Haïti: les
soldats de l'ONU tuent un manifestant,
selon des témoins
PORT-AU-PRINCE,
Haïti (AP) - Des soldats de la force de stabilisation des Nations
unies ont tiré lundi sur des
manifestants à Port-au-Prince, faisant au moins un mort et
quatre blessés,
selon des témoins. Des barrages en feu ont paralysé la
capitale haïtienne et
des manifestants ont envahi l'hôtel où la commission
électorale a annoncé les
résultats de l'élection présidentielle.
René
Préval, parallèlement, est arrivé lundi à
Port-au-Prince, en provenance du nord
d'Haïti où il réside. "Nous avons des questions sur
le processus
électoral", a-t-il déclaré à la presse
après un entretien avec les
représentants des Nations unies et les ambassadeurs des
Etats-Unis, de France, du Canada
et du Brésil.
"Nous
voulons voir comment nous pouvons sauver le processus", a-t-il dit,
ajoutant qu'il comptait rencontrer le président et le Premier
ministre par
intérim, Boniface Alexandre et Gérard Latortue. Celui-ci
a lancé un appel au
calme lors d'une allocution télévisée.
"Ne
restez pas dans les rues. Je vous demande de rentrer chez vous (...) le
gouvernement de transition ne vole pas votre vote", a-t-il
assuré.
L'envoyé
spécial de l'ONU, Juan Gabriel Valdes, a souligné que
René Préval lui avait
fait part de son souhait d'appeler le peuple haïtien à
rester "paisible et
patient".
Des
journalistes de l'Associated Press ont vu le corps d'un homme portant
un
T-Shirt trempé de sang, à l'effigie du candidat favori
René Préval, dans une
rue de Tabarre, en banlieue de Port-au-Prince. Selon des
témoins, des Casques
bleus jordaniens ont tiré et fait deux morts et quatre
blessés, mais le cadavre
de la deuxième victime décédée n'a pas
été vu par l'AP.
"Nous
manifestions dans le calme quand l'ONU a commencé à
tirer.

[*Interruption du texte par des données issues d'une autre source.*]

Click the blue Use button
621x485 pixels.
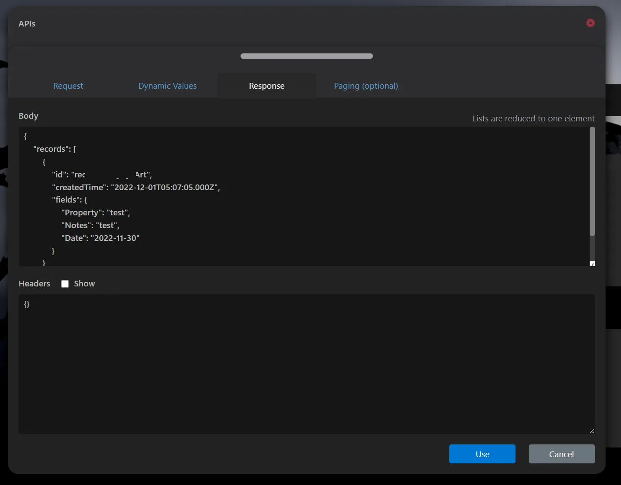tap(482, 454)
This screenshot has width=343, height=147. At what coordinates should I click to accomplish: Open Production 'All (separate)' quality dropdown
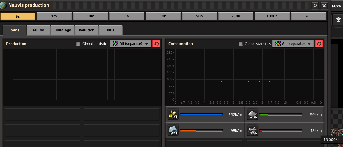coord(130,44)
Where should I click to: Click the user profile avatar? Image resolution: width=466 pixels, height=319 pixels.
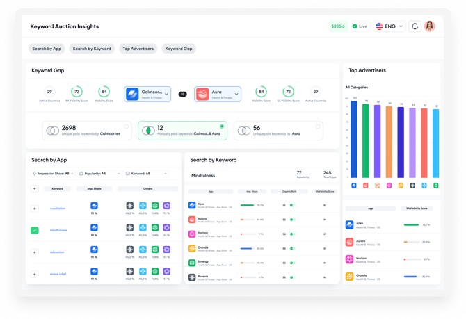pos(430,26)

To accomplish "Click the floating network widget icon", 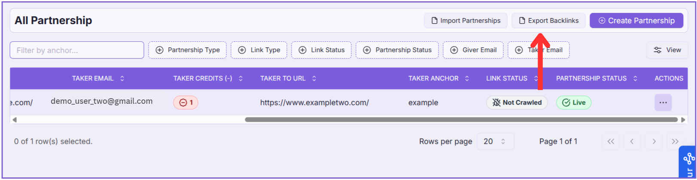I will (x=688, y=160).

Il y avait beaucoup
de tirs. Tout le monde courait", a expliqué Walrick Michel, 22
ans, un des
manifestants pro-Préval. Après avoir d'abord
démenti que les Casques bleus ont
ouvert le feu, un porte-parole des Nations unies, David Wimhurst, a
déclaré
qu'ils ont "tiré en l'air deux coups de semonce", sans "blesser
personne".
A
Petionville, sur les hauteurs dominant Port-au-Prince, des centaines de
manifestants ont pénétré en hurlant dans
l'hôtel Montana, un luxueux
établissement où les neuf membres de la commission
électorale ont annoncé les
résultats partiels de la présidentielle de mardi dernier.
Les manifestants
accusent la commission de manipuler les chiffres afin d'empêcher
l'ancien
président René Préval de l'emporter dès le
premier tour.
Il
faut pour cela au minimum 50% des voix plus une et selon les
résultats
officiels portant sur 90% des bulletins dépouillés,
René Préval a recueilli
48,7% des voix, devant son rival Leslie Manigat, également
ancien président,
qui a obtenu 11,8% des voix. Des hélicoptères se sont
posés sur le toit de
l'hôtel pour évacuer plusieurs personnes, dont le prix
Nobel de la paix
sud-africain Desmond Tutu.
Sur
les 2,2 millions de vote exprimés, environ 125.000 ont
été déclarés invalides
en raison d'irrégularités, ce qui a suscité la
suspicion des partisans de René
Préval. Ils ont bruyamment manifesté dans les rues de
Port-au-Prince, scandant
des slogans dénonçant des fraudes, démenties par
le directeur général de la
commission, Jacques Bernard.
Un
des membres de la commission électorale, Pierre Richard
Duchemin, a
publiquement exprimé des doutes sur le décompte et
réclamé une enquête,
évoquant un "certain niveau de manipulation". M. Duchemin
affirme
qu'on lui a interdit l'accès aux informations sur le processus
de dépouillement
des bulletins.
M.
Valdes, l'envoyé spécial de l'ONU, ne croyait pas, pour
sa part, qu'il y avait
eu des fraudes.
"Je
suis sûr que le processus a été correct. Bien
sûr, il peut y avoir des erreurs,
et ces erreurs doivent être examinées", a-t-il
déclaré, pointant notamment
les votes invalidés et blancs, qui "posent certaines questions".